## Exercise requirements
Return the lines of the records below verbatim, starting with the line containing "The width and height of the screenshot is (550, 1540)." and ending with the line containing "I will 59,14.", both included.

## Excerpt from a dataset
* * * *

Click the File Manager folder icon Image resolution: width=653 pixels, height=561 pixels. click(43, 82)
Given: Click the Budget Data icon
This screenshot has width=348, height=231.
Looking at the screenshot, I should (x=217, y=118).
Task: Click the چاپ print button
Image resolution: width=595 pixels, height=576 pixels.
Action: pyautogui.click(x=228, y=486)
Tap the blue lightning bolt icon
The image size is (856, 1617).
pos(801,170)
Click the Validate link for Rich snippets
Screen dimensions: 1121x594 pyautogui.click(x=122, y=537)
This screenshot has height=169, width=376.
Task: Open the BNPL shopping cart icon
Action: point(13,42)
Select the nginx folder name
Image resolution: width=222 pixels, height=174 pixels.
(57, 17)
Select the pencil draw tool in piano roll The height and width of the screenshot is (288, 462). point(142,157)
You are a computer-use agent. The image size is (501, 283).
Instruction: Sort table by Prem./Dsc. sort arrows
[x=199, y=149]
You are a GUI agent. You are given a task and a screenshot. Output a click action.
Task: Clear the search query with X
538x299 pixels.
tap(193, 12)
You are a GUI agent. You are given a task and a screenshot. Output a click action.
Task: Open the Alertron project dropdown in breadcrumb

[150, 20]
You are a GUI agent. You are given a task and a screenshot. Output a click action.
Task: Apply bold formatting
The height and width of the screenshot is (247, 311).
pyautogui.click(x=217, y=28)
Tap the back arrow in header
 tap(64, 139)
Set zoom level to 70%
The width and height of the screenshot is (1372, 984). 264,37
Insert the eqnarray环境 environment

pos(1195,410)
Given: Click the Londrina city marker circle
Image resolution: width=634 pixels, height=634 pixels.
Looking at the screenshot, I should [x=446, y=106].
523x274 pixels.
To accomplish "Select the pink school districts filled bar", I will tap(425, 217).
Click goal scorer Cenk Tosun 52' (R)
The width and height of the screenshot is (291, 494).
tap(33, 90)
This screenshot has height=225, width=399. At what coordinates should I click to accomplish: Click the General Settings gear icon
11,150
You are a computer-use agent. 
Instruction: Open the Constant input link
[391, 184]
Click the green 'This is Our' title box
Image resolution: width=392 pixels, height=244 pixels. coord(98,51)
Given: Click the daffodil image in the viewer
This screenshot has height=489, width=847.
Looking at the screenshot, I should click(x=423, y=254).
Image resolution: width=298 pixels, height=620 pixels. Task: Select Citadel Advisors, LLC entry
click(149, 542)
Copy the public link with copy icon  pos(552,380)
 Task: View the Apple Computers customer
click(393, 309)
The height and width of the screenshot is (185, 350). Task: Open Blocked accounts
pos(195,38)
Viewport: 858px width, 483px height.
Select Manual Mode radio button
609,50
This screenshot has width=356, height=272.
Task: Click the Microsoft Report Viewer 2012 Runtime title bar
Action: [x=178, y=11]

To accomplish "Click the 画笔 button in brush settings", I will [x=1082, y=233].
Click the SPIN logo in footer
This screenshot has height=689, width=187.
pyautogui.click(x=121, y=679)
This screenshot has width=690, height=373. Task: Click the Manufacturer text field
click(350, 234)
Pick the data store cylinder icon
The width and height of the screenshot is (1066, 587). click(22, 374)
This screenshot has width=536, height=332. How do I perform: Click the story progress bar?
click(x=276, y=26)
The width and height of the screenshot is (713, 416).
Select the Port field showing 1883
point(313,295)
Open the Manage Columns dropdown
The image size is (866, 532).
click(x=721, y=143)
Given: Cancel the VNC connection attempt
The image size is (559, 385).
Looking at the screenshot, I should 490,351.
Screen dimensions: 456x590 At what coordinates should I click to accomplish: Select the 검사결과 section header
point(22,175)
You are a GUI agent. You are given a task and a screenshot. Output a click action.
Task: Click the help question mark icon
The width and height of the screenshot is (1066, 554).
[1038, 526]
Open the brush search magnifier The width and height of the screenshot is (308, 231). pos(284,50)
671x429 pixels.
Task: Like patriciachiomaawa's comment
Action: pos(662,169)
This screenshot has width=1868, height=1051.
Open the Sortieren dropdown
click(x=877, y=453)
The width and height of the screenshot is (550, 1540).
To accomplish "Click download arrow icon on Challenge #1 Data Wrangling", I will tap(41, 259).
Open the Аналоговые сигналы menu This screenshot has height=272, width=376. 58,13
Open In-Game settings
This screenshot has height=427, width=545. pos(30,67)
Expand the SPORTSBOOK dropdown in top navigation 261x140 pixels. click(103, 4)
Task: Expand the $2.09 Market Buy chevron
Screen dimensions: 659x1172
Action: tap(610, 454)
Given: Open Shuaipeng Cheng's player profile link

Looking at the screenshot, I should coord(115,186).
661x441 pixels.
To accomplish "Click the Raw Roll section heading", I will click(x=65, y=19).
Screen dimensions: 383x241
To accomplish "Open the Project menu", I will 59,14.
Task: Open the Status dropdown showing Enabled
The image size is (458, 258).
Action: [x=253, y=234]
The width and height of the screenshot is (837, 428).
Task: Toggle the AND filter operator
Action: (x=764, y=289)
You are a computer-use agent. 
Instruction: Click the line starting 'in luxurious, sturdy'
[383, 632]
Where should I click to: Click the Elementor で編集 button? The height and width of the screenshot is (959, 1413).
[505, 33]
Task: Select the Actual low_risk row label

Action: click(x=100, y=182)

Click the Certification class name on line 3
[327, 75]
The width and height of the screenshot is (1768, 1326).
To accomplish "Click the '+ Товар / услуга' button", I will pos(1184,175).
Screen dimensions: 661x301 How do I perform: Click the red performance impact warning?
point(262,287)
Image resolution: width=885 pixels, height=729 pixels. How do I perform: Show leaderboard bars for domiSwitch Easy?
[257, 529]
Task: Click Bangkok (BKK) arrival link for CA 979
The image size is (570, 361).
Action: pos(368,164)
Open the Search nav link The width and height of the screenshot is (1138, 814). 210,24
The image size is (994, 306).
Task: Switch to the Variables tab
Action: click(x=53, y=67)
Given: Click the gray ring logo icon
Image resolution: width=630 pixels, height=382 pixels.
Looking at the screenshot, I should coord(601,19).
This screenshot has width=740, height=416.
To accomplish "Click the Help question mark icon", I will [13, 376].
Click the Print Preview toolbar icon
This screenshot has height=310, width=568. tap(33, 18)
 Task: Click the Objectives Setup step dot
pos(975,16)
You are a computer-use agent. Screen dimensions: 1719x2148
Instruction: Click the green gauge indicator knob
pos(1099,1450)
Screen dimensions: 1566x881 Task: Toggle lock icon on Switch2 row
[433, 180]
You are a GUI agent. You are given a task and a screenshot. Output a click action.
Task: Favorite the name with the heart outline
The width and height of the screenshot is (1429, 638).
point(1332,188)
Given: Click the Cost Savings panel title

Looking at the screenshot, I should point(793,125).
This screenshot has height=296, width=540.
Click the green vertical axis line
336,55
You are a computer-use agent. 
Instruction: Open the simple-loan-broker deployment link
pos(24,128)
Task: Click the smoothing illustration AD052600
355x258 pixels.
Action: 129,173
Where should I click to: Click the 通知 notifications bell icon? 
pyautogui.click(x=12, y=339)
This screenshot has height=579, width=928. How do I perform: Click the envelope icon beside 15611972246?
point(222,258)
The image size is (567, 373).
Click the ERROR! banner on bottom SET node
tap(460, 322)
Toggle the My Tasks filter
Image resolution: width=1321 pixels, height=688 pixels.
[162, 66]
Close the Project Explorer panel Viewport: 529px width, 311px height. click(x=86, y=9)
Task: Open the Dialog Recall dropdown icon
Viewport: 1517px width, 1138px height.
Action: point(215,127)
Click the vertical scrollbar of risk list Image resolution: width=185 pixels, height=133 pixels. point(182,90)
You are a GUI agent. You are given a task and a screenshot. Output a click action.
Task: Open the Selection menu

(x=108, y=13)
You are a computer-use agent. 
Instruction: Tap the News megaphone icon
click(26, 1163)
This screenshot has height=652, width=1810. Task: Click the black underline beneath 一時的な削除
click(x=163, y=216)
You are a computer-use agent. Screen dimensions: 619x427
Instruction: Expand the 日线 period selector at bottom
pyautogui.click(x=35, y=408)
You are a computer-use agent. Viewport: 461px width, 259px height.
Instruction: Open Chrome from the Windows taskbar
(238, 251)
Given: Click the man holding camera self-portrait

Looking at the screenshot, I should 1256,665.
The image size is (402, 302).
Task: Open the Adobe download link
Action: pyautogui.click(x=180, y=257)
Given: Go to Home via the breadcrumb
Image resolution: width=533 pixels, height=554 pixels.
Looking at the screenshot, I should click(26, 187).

* * * *

## Finished answer
The width and height of the screenshot is (550, 1540).
To accomplish "Click download arrow icon on Challenge #1 Data Wrangling", I will tap(41, 259).
Open the Аналоговые сигналы menu This screenshot has height=272, width=376. 58,13
Open In-Game settings
This screenshot has height=427, width=545. pos(30,67)
Expand the SPORTSBOOK dropdown in top navigation 261x140 pixels. click(103, 4)
Task: Expand the $2.09 Market Buy chevron
Screen dimensions: 659x1172
Action: tap(610, 454)
Given: Open Shuaipeng Cheng's player profile link

Looking at the screenshot, I should coord(115,186).
661x441 pixels.
To accomplish "Click the Raw Roll section heading", I will click(x=65, y=19).
Screen dimensions: 383x241
To accomplish "Open the Project menu", I will 59,14.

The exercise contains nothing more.